Si Kabayan di Pesantren
Sewaktu masih remaja, Si
Kabayan pernah belajar di pesantren. Pesantren jaman dulu termasuk tradisional
dalam pengelolaannya. Setiap santri tidak diharuskan membayar kepada kiai. Tapi
orang tua santri selalu menitipkan oleh-oleh buat kiai bila anaknya pulang. Dan
para santri itu biasanya sebulan sekali pulang untuk membawa bekal.

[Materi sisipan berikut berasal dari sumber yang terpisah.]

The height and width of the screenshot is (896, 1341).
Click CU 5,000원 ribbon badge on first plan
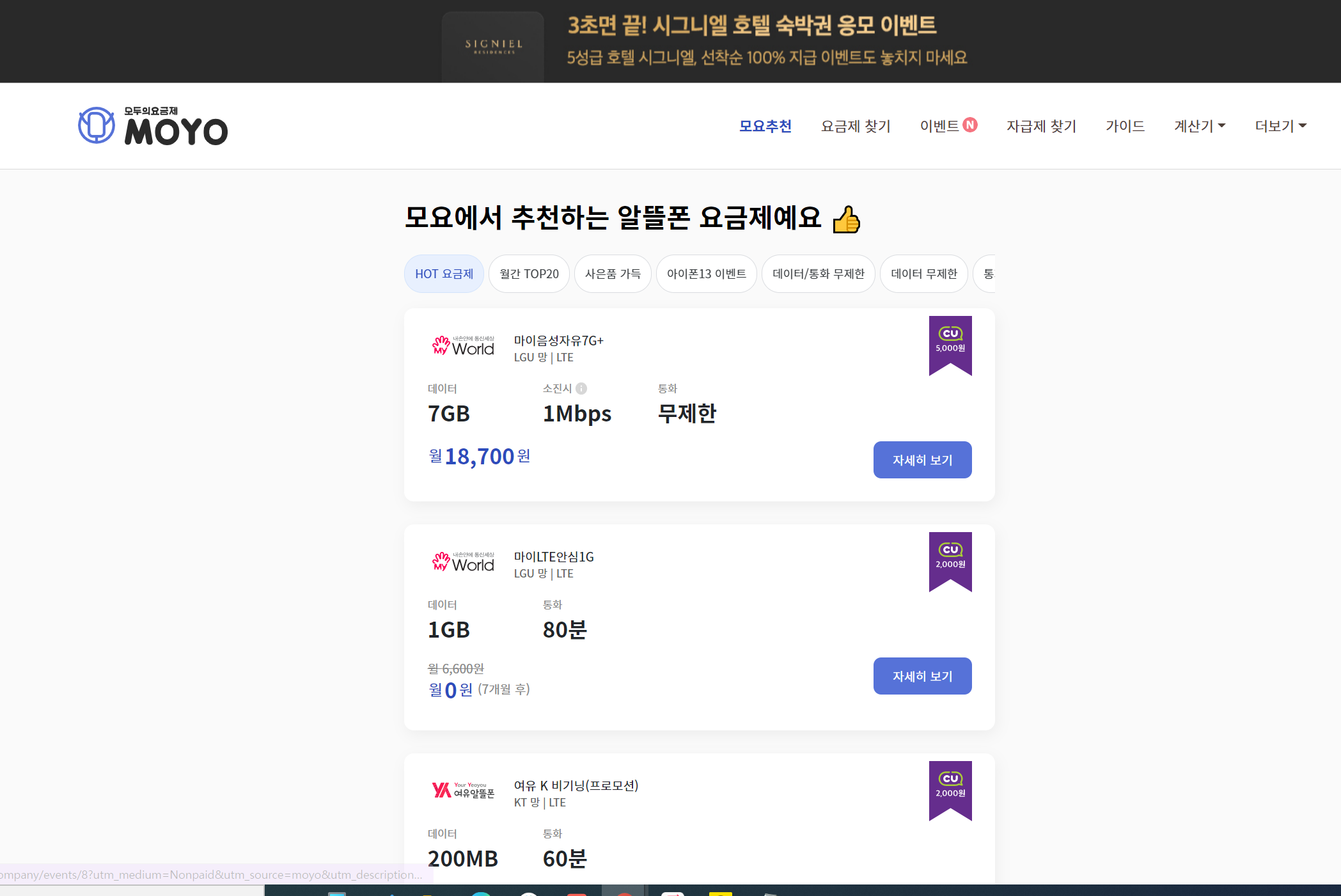coord(950,345)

Bagi santri yang tidak pulang
membawa bekal biasanya mencari makanan seadanya. Beras mereka membawa bekal
banyak. Tapi luk-pauknya mencari sendiri. Ada yang mencari lalap-lalapan. Ada
yang memancing ikan atau belut di sawah. Bila tidak sempat mencari ikan, para
santri pun tidak masalah makan nasi hanya dengan sambal goang.
Si Kabayan juga ketika
belajar di pesantren beberapa kali tidak pulang untuk mengambil bekal. Ketika
bekal lauk-pauk dan uang sudah habis, Si Kabayan suka mencari ikan atau belut di
sawah atau sungai.
Suatu hari Si Kabayan ngurek di sawah. Kebetulan dia
mendapatkan seekor belut sebesar ibu jari kaki. Belut itu dipotongnya menjadi
empat bagian. Lalu disimpan di dalam rantang di lemarinya.
Di pesantren tradisional
biasanya kalau makan suka bersama-sama. Nasi liwet dibuat di kastrol. Semua
nasi liwet itu ditumpahkan ke dalam nyiru
yang sudah dialasi daun pisang. Sementara lauk-pauknya membawa masing-masing.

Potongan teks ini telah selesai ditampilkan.